Diclofenac is currently one of the NSAIDs used to treat inflammatory conditions both musculoskeletal and systemic. It features analgesic, antipyretic and anti-inflammatory proprieties. Its mechanism of action is based on the inhibition of cyclooxygenase (also known as Cox) involved in the metabolism of membrane phospholipids.


In the case of trauma or tissue damage to the cells, it is important to undergo a series of modifications such as increasing levels of the enzyme cyclooxygenase, which in turn triggers a series of chain reactions that lead to the synthesis of prostaglandins. Prostaglandins are molecules that are capable of facilitating the development of an inflammatory reaction. The activation of this mechanism leads to symptoms characterized by pain, increased body temperature and asthenia. The uses of drugs such as Diclofenac simply serve to modulate the excessive activation of this mechanism.


What is Diclofenac?

Diclofenac has analgesic, antipyretic and anti-inflammatory properties. It is used for the treatment of inflammatory and degenerative rheumatic diseases (rheumatoid arthritis, ankylosing spondylitis, osteoarthritis, and rheumatism), painful conditions and post-traumatic inflammation.


How should Diclofenac be taken?

Diclofenac can be administered orally (in the form of tablets, capsules, granules), parenterally (injections), rectally (suppositories), as a topical medication (creams, sprays) or in the form of transdermal patch.


Side effects associated with Diclofenac

The administration of Diclofenac – as well as of other NSAIDs – may trigger the following:

  • Gastrointestinal disorders: nausea, vomiting, abdominal pain, dyspepsia, gastritis, peptic ulcer, and melaena;
  • Dermatological disorders: allergic reactions of various types (rash, hives, itching).

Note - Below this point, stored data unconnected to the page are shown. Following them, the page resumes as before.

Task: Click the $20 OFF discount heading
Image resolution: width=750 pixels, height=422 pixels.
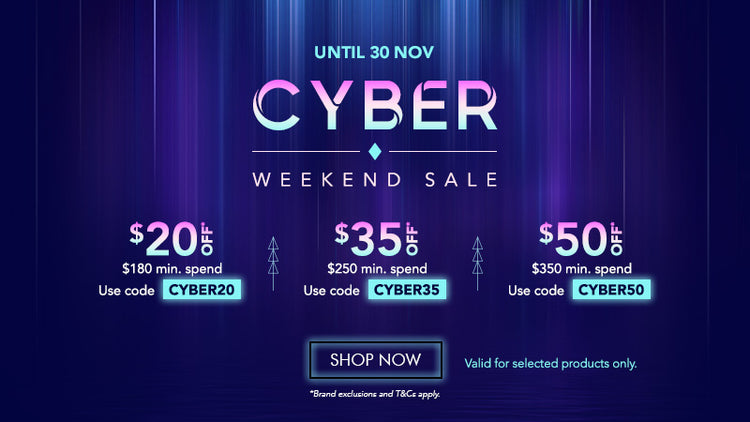Action: point(172,238)
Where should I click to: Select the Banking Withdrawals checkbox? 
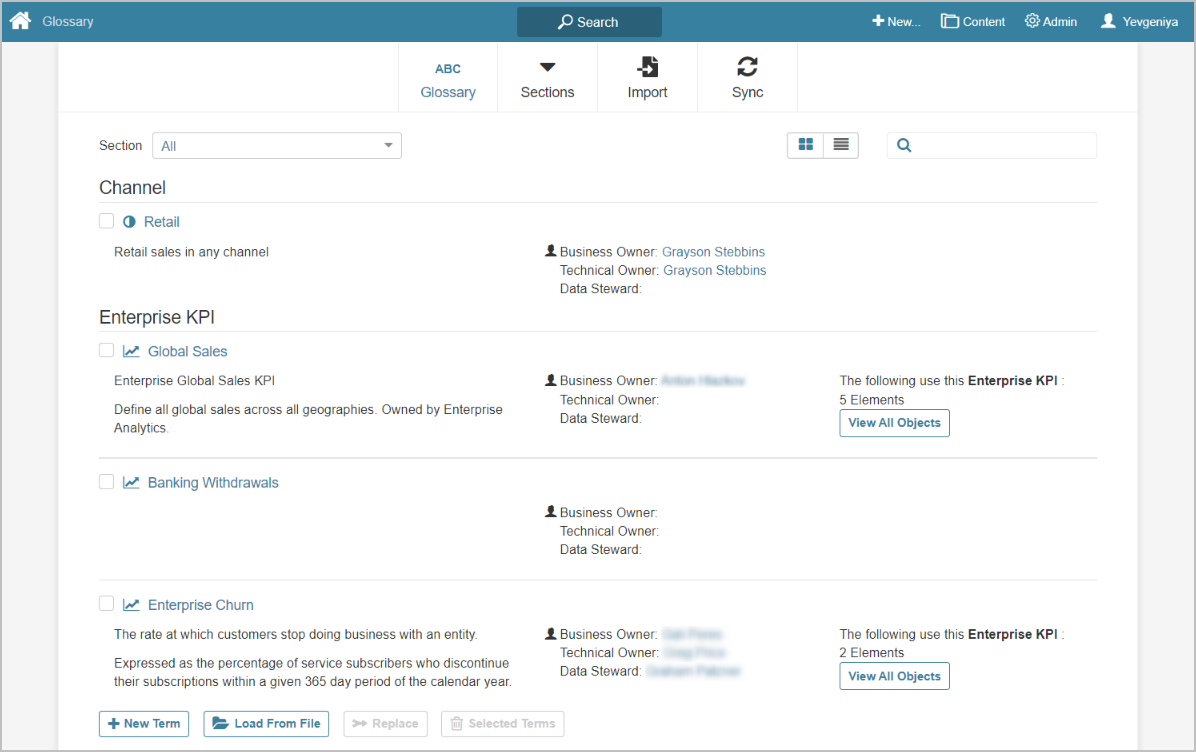pyautogui.click(x=107, y=482)
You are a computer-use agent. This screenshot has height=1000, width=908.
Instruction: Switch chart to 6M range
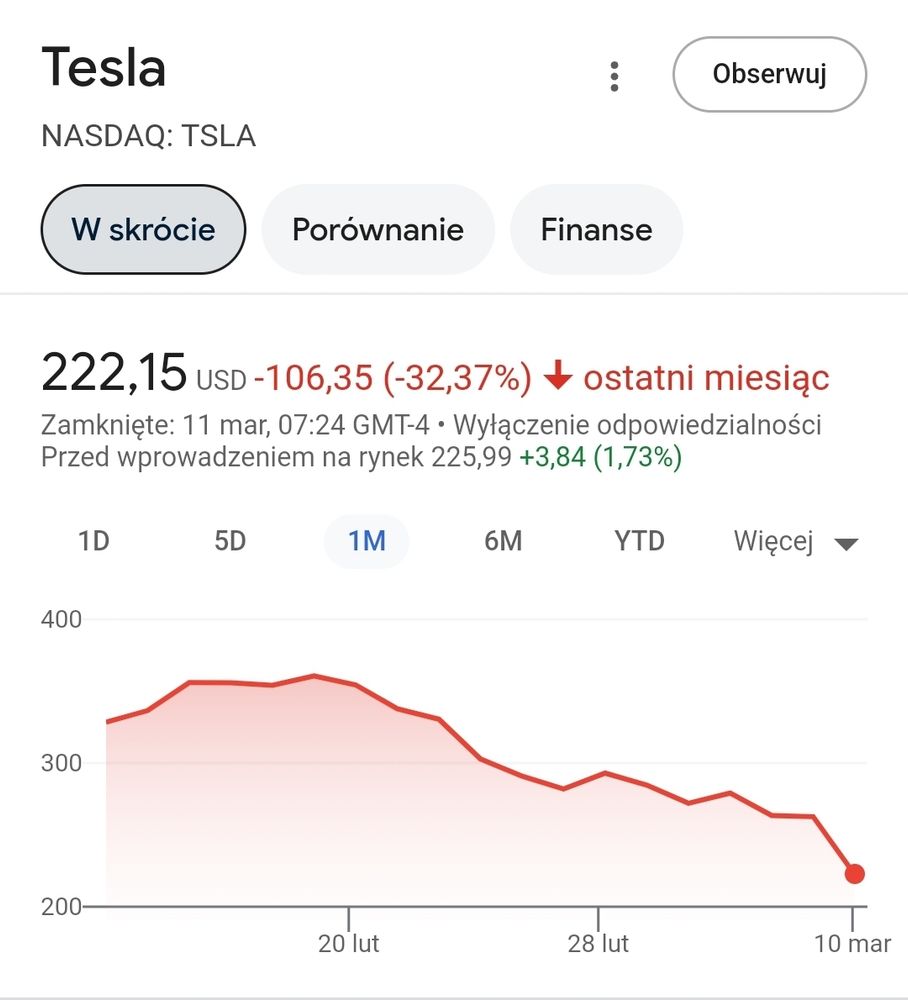(x=503, y=542)
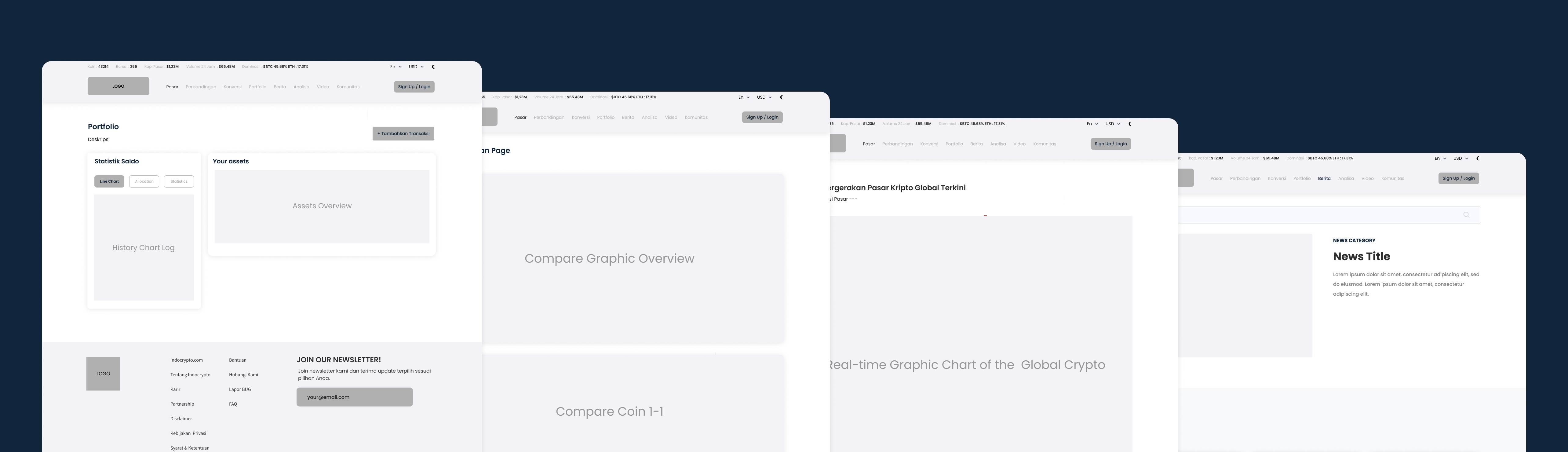Open the USD currency dropdown on Portfolio page

pos(416,67)
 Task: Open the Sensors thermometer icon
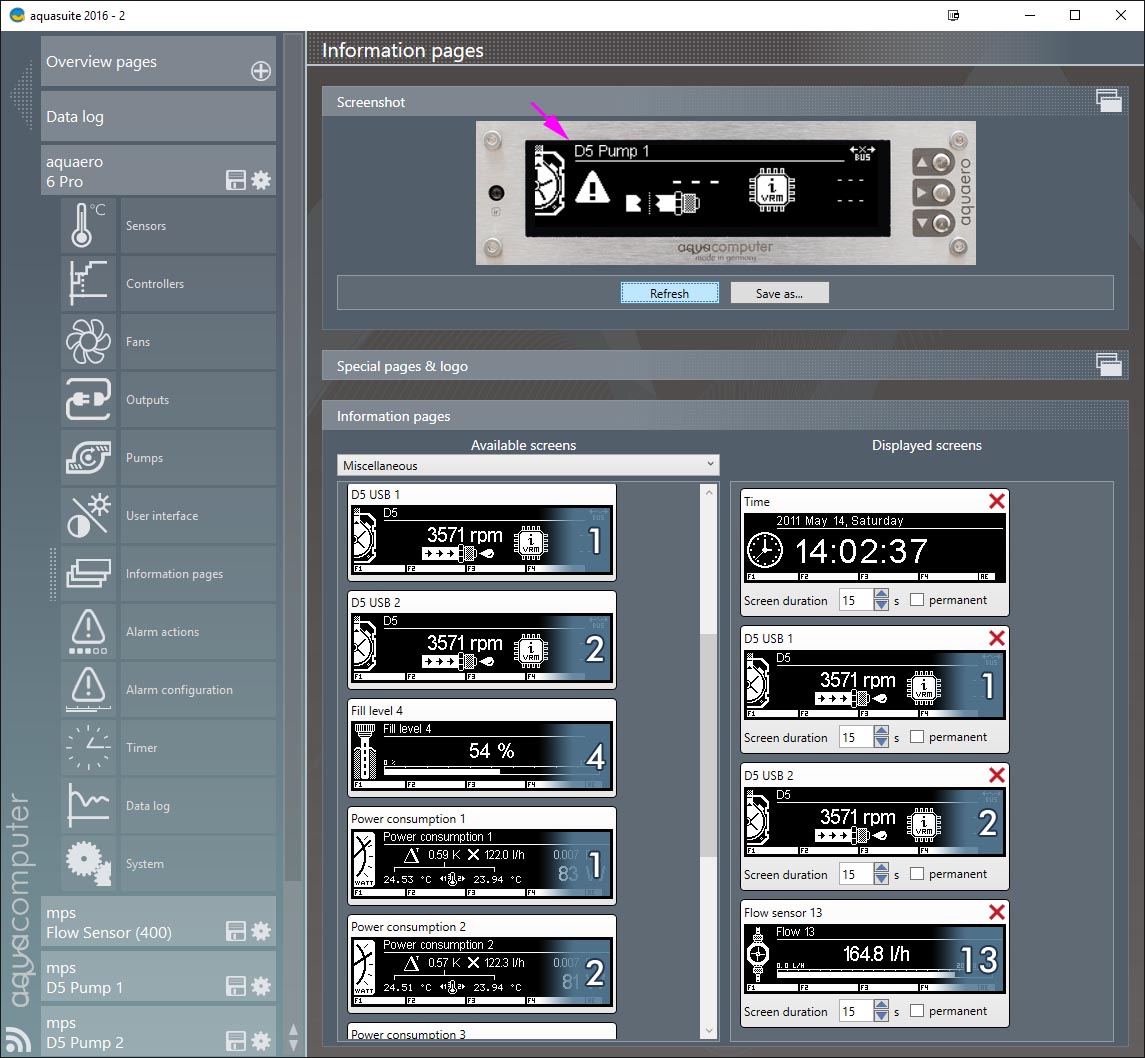point(89,226)
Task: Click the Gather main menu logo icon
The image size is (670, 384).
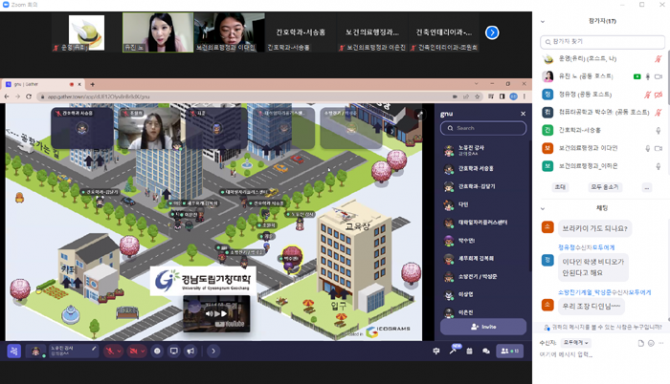Action: point(14,351)
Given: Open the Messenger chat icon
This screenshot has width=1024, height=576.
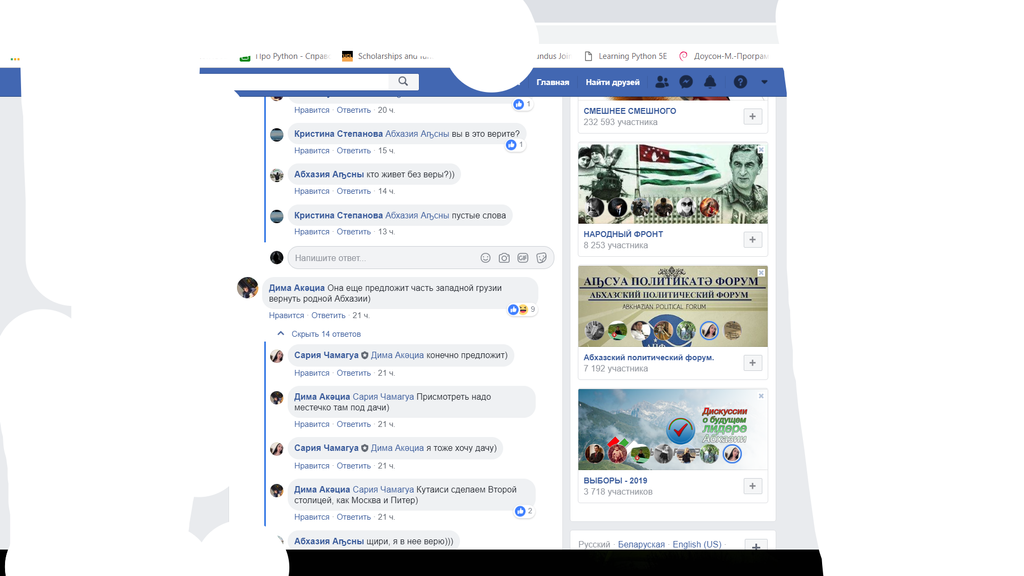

Contraindications and warnings associated with the use of Diclofenac

Particular attention should be paid when administering Diclofenac in patients with hypertension, heart diseases and cerebrovascular diseases. Several studies have shown a potential association between the administration of this drug and a worsening of the clinical course of these diseases. As for administration of the drug during pregnancy and breastfeeding, several studies show that the intake of Diclofenac and other non-steroidal anti-inflammatory drugs promotes the appearance of cardiopulmonary toxicity, kidney failure, malformations and premature abortions. The drug taken in the immediate prenatal stage could reduce the ability of uterine contraction and increase the risk of bleeding in women.